I'm not so much at a crossroads so much as I'm at a point where I can't not talk about aspects of me. And who this would be directed at is my Mother. Yes, she knows I'm gay (has since I was 12) and that I'm Pagan. Hell, she's well aware of my anger issues, amongst other issues I've inherited from my parents! They aren't to blame, entirely, for my frak ups. However, it's a great distraction at times.
*sips some Smirnoff Ice*
Anyway...digress is easy for me if you've not noticed.
So, what I think I gotta to is inform my dear loving Mother about my polyamorous life. Why? Because she's my mom and we talk about everything! So it's difficult for me to talk about The Hubby while leaving out The Collared One, who is just as important to me as The Hubby!
I'm a full believer in being open about who you are. The issue here is that I'm not sure how much more difference she can take from me. I'm the Black Sheep of the family in several ways. I'm gay, Pagan and a social liberal Independent. You see where I'm goin' with this? Add on my polyamorous side? Yeah...dilemma.
And it's not like I want both my guys over for a family function. I get how awkward for people that'd be. Took me a lot of work to get her where she is now in terms of acceptance and allowing even the simplest Public Display of Affection.
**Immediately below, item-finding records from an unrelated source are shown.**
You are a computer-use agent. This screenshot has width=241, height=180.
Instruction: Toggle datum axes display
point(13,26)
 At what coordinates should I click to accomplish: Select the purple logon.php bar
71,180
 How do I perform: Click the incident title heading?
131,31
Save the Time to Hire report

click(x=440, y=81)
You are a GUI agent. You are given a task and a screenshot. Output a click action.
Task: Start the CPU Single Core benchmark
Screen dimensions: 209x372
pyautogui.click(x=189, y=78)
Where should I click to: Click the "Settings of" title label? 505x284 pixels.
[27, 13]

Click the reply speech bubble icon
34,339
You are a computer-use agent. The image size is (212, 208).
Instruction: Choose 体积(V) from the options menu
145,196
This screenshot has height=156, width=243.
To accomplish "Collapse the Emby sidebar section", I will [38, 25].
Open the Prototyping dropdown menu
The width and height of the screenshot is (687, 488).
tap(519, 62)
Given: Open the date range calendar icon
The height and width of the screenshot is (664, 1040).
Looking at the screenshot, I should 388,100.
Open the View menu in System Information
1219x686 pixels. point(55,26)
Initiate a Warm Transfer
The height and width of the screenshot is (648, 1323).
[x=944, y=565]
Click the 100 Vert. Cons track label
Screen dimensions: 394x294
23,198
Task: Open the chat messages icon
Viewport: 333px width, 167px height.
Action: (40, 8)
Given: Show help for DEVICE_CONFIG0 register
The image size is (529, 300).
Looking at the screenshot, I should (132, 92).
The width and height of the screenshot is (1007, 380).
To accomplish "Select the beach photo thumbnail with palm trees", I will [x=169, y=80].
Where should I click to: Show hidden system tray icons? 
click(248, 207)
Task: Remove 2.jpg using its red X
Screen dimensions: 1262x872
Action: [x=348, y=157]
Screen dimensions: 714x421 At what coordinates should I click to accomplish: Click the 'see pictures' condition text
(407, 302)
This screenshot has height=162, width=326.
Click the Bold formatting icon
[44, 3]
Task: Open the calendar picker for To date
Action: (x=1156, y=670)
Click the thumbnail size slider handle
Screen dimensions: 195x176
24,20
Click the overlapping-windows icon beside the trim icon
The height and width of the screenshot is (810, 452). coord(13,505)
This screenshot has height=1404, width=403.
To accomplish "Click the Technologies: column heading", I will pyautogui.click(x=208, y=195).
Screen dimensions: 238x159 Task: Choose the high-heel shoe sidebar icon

Not saying she a raging homophobic or anything of the like. There was a time when she couldn't deal with the visual reminder. Now she's all good. But that took time and work.
Dropping a bomb like the fact that I got two men? UGH!
It's a dilemma. I want to be open but I don't want to put up with the way she'd come at it. Ya know, motherly "advice" (criticism). I get that about the apartment I live in (another story).
I'll get there, maybe. Yeah...I think I will. I'm in love with two guys and I don't see why I should hide that from the most important person in my life! I'm happy, we're happy and that's what matters. I'd like to think she'd be happy for me too.